## [What you need to do]
All lines from the one containing "Edit the Website overview survey" through the last line of the listing below are to be copied exactly. Exclude the pictures.

## [Excerpted records]
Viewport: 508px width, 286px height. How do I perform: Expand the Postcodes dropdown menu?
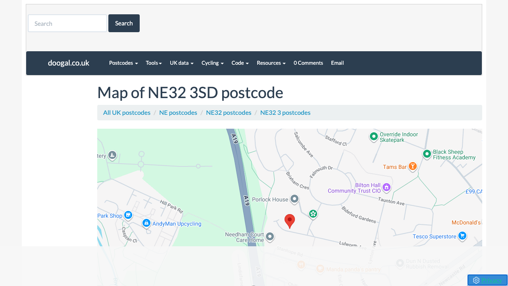coord(123,63)
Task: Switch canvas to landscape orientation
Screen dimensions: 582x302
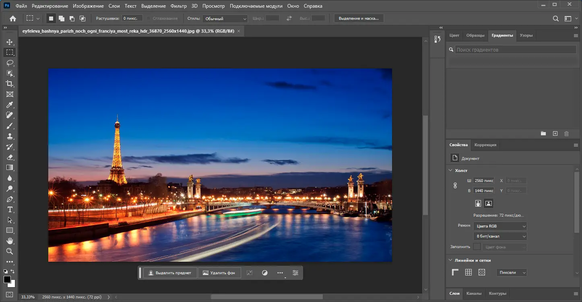Action: (488, 203)
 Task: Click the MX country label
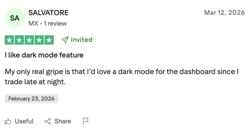coord(33,23)
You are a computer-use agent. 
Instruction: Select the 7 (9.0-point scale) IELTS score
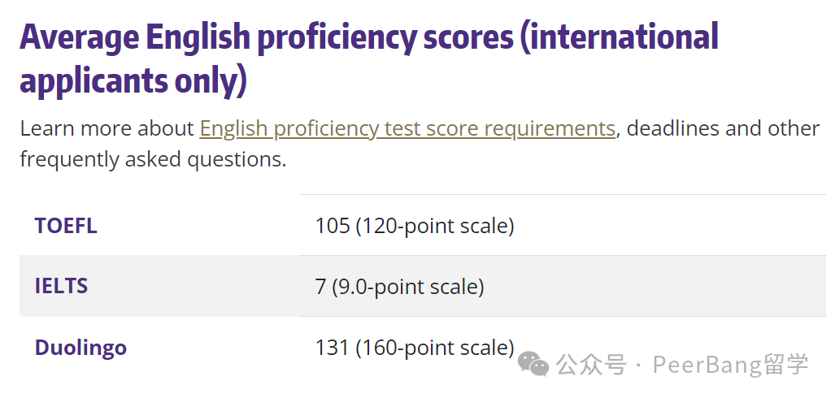tap(399, 288)
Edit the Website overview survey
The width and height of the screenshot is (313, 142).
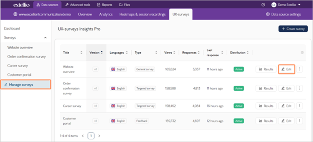(x=287, y=69)
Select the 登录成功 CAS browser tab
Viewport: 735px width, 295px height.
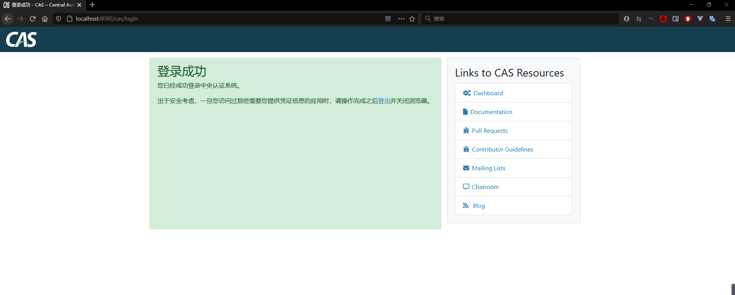pyautogui.click(x=40, y=5)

## [Answer box]
Edit the Website overview survey
The width and height of the screenshot is (313, 142).
(x=287, y=69)
Select the 登录成功 CAS browser tab
Viewport: 735px width, 295px height.
pyautogui.click(x=40, y=5)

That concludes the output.